Ilan Pappe, author of The Ethnic Cleansing of Palestine, at first drew a distinction between genocide and ethnic cleansing.
Did Pappe fudge on the question of genocide?
Pappe writes, “Massacres accompany the operations [of ethnic cleansing], but where they occur they are not part of a genocidal plan: they are a key tactic to accelerate the flight of the population earmarked for expulsion. (p. 2) [italics added]
“Ethnic cleansing is not genocide, but it does carry with it atrocious acts of mass killing and butchery.” (p. 197) [emphasis added] Pappe is generous with the definition of “ethnic cleansing” (e.g., “part of the essence of ethnic cleansing is the eradication, by all means available, of a region’s history”) but parsimonious with the definition of “genocide.”2See Kim Petersen, “Nakba: The Israeli Holocaust Denial,” Dissident Voice, 18 March 2007.

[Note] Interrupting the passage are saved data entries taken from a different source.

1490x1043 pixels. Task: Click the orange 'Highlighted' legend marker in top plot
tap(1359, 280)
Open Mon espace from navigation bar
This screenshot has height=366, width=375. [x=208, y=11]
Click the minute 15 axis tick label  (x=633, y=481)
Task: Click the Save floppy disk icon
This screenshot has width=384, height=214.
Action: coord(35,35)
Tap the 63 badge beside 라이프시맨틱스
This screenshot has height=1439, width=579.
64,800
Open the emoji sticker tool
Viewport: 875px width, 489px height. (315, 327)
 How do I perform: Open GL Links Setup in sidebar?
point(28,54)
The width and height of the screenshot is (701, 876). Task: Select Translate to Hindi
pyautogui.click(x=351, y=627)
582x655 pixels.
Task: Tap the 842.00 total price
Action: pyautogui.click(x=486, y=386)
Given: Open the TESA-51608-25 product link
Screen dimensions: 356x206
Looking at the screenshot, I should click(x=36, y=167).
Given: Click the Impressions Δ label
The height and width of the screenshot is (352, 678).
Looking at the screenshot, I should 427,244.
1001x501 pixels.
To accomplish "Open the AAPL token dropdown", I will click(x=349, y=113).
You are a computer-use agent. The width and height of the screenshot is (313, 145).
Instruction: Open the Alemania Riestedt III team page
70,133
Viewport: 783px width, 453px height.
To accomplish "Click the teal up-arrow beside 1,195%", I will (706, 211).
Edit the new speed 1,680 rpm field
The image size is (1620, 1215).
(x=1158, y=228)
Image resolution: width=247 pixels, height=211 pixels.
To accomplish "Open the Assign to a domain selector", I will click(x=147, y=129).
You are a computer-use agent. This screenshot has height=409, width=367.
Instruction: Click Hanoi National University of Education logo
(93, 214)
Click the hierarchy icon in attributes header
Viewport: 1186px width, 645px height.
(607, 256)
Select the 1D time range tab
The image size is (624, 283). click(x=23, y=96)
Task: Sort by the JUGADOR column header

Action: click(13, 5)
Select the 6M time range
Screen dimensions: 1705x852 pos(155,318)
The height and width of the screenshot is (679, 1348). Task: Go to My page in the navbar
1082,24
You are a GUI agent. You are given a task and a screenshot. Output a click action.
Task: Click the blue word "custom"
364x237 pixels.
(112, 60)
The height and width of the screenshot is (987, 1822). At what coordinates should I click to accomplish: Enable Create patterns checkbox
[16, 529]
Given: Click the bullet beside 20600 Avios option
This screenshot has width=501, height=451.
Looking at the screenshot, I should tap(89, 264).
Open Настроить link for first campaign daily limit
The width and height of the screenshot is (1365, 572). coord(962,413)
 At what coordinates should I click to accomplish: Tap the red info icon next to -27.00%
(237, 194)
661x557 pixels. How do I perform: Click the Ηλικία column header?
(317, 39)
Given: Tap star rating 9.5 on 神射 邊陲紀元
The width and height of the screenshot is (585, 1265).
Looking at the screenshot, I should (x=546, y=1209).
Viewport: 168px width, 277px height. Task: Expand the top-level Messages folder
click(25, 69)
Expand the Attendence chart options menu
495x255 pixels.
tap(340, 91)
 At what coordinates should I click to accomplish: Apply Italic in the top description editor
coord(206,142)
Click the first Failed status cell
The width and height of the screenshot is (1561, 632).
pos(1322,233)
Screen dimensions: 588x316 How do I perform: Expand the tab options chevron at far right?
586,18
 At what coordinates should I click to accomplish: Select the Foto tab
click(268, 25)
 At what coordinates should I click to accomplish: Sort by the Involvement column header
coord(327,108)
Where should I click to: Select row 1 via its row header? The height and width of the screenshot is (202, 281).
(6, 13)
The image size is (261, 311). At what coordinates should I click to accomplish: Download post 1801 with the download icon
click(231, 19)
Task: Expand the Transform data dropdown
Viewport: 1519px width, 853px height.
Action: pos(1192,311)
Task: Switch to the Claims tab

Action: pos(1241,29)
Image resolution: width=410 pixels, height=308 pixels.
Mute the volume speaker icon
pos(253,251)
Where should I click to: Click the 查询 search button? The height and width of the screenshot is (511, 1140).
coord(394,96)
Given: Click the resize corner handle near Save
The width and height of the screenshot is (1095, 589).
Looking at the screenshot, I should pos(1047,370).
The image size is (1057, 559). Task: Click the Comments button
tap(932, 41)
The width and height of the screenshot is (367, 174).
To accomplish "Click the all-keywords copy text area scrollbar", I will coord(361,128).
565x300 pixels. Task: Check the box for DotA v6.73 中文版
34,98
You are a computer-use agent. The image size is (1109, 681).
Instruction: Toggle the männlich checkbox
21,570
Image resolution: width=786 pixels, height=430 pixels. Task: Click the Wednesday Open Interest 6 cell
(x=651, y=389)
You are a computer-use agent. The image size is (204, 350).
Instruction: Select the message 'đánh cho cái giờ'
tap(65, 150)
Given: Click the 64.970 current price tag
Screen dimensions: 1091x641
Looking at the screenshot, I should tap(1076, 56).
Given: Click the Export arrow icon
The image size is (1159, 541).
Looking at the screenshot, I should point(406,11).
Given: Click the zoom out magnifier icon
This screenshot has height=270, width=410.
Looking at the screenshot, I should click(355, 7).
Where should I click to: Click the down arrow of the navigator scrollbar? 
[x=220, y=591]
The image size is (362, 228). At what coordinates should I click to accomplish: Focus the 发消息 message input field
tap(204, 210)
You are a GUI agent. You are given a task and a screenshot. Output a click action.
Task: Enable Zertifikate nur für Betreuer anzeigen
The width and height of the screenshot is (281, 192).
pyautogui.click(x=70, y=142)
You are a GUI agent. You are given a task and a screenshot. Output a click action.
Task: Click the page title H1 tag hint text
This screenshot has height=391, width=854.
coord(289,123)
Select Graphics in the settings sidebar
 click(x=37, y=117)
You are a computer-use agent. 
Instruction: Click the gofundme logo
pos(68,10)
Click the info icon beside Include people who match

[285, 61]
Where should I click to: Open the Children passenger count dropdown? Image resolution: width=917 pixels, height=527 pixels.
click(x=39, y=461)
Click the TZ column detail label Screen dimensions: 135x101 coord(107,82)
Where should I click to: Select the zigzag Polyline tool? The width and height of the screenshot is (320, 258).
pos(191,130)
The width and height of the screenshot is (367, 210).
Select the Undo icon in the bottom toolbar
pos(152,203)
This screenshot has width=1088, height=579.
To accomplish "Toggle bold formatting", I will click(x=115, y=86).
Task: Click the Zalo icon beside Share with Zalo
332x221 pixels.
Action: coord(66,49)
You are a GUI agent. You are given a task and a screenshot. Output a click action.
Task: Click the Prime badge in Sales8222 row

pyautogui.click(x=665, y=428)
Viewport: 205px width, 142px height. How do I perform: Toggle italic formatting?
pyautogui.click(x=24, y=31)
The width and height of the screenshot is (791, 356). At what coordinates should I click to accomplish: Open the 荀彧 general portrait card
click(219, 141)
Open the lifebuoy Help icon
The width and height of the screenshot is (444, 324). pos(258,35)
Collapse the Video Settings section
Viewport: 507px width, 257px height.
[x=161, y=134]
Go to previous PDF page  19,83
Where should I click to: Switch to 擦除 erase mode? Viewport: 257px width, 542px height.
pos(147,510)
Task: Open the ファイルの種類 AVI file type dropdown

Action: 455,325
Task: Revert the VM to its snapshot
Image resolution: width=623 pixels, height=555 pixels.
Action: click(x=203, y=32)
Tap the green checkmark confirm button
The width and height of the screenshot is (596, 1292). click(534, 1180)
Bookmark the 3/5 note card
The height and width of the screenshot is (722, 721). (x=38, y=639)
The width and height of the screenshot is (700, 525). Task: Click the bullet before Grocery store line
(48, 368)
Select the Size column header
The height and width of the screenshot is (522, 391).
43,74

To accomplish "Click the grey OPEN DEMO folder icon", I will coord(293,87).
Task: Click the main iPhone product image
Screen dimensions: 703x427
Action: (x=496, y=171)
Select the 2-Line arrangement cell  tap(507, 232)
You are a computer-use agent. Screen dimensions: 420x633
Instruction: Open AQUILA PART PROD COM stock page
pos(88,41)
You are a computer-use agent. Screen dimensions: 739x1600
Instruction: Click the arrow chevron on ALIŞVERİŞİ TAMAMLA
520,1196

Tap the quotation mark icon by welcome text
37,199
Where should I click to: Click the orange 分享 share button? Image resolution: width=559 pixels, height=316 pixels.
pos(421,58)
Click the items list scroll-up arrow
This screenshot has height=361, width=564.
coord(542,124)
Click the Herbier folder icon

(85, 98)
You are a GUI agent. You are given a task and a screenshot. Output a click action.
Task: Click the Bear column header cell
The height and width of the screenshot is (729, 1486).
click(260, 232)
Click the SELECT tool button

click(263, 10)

My colleague Gary Zatzman wrote, in a personal communication (March 2007):
Here’s the thing about ethnic cleansing: it’s not the same as genocide. The latter [genocide] is consciously aimed at destroying the people-hood of a people by attacking how, as well as where, they live, their ideas, their outlook, their culture etc etc. The former [ethnic cleansing] displaces people, but the question of whether there is a genocidal intention, or merely a desire to take over the land and property of others, is left moot.
Ilan Pappe is one of those who fudges this question. He says what the Zionists do today in Gaza is genocide, but what they did in Mandate Palestine since 1947 and in the West Bank since 1967 was ethnic cleansing. DISINFORMATION ALERT! …
It is ALL genocide. The intention of the Haganah was to genocide the Palestinians. It’s very convenient to say, à la Golda Meir, that the Zionists didn’t think of the Palestinians as a people or nationality, just an inconvenient obstacle. The FACT is they prepared and executed genocide. It doesn’t matter, either, that the Zionists didn’t get all the Palestinians in one fell swoop, but have dragged it out over the last 58 years. It is still genocide. To suggest the survivors of the Judeocide were incapable of such a thing, which seems to be the only substance at the heart of the liberal Zionists’ argument, is utter nonsense. Were these survivors not psychically damaged by what they experienced before they were “liberated”? Such people were the ideal human material to set upon the Palestinians like wild beasts.
Perhaps the excellent analyst Escobar might reconsider his usage of the term “ethnic cleansing” — especially if referring to it as a lesser form of genocide.